Now, before I begin, I must remind you that I am a teacher and lover of children. I have also, on several recent occasions, hovered breathlessly over a cheap piece of plastic soaked in my own urine, praying that a positive sign appeared. I am still awaiting that little cross that, to me, to paraphrase Juno, is "holy."
But Roe vs. Wade is not about babies. It's about women given the opportunity to decide for ourselves, without the pressure of politics getting in the way. For me, this is a deeply personal and significant case, and I feel so strongly about this subject that I cannot vote for a candidate who will overturn it. Here's why:
In 2004, I was diagnosed with scleroderma, an autoimmune disease that involves the soft tissue of the body. Most commonly, scleroderma affects women of childbearing age, though anyone can be affected by it. Scleroderma is unusual because it strikes each person differently, and in my case, it caused the deterioration of collagen on the right side of my face and the gums of my teeth. Though my diagnosis is among the most rare (I'm the type of patient doctors show off to their colleagues), I am incredibly blessed to avoid any significant pain or damage to my internal organs. The further progression of my scleroderma was also stopped by a drug called methotrexate.
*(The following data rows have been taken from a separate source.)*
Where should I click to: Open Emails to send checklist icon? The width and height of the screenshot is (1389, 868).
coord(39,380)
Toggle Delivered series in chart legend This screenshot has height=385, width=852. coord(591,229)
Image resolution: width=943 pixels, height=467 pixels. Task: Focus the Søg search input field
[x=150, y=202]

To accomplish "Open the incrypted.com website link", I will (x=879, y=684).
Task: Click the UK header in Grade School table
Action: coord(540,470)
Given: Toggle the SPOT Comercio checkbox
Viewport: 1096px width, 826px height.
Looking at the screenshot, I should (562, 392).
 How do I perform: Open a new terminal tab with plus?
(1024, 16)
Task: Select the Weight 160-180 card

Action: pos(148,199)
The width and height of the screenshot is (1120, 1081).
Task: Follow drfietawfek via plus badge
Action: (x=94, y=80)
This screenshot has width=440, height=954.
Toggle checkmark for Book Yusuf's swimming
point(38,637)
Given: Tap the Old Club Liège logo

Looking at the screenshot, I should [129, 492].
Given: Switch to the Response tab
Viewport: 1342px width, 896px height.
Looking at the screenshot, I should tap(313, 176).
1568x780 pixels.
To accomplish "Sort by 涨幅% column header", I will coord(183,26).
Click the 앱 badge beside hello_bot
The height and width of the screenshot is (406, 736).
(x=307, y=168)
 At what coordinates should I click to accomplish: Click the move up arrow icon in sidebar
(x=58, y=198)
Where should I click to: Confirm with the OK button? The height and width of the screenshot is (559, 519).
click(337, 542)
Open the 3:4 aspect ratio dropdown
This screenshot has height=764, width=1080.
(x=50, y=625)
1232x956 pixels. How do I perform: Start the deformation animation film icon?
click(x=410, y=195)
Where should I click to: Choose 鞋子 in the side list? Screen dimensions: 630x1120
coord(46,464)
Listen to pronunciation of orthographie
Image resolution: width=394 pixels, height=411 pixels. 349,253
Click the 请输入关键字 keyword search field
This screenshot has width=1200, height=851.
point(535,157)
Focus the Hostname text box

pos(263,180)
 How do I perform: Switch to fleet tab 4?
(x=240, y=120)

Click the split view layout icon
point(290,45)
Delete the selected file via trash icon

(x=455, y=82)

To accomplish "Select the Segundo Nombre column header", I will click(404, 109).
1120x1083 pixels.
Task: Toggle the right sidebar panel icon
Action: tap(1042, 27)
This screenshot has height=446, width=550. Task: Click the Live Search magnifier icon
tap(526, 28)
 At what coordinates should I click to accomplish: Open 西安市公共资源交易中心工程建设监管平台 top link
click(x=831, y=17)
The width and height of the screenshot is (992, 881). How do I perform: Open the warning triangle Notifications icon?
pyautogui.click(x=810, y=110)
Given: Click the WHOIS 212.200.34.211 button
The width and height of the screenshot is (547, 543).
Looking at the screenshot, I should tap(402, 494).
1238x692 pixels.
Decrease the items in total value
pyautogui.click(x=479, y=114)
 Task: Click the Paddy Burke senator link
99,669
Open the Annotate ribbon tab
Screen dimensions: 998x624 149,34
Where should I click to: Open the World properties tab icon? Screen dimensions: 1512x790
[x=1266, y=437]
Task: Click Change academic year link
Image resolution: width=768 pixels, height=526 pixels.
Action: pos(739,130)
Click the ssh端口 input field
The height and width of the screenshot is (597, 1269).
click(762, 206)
Now, methotrexate is used to treat all kinds of illnesses, from the harshest cancer to rheumatoid arthritis. It is also used, rather commonly, to end ectopic pregnancies. Because of this fact, and the great risk of birth defects caused by the drug, women of childbearing age must be on some form of oral contraceptive if they wish to take it. After coming off methotrexate, women are also advised to wait six cycles before trying to conceive. In my case, I was married and on the pill, so it wasn't much of a problem. I was attending grad school at the time, and wasn't in a hurry to have children yet. It also seemed sensible to me to become as healthy as possible before having children, so I began the medication without a second thought.
This decision was mine alone to make. No pressure was placed upon me as the doctor explained that methotrexate would, over the course of several years, permanently stop the progression of the disease. It seemed like a no-brainer. Sure, I was discouraged by the fact that I'd have to put off childbearing for a little while longer, but it definitely seemed worth it. And it was. My body responded quickly to the medication and I was able to stop taking it after only a year and a half, instead of the anticipated three year waiting period. It's been about two years since then, and I'm still doing exceptionally well. Which brings me back to Roe.
If this decision is overturned, or more likely, legislation is passed that makes abortion harder and harder to come by, what will stop politicians from outlawing contraception next, as a way to tighten the noose? Birth control allowed me to control my disease without unwanted side effects; it also allowed me to go to graduate school. And for lots of other women across the country, it offers peace of mind on a daily basis. I won't go into the religious and socioeconomic issues of the debate, but for me, the answer is clear. I have the right to control all aspects of my heath, and I will not support legislation or a candidate that wants to take this right away.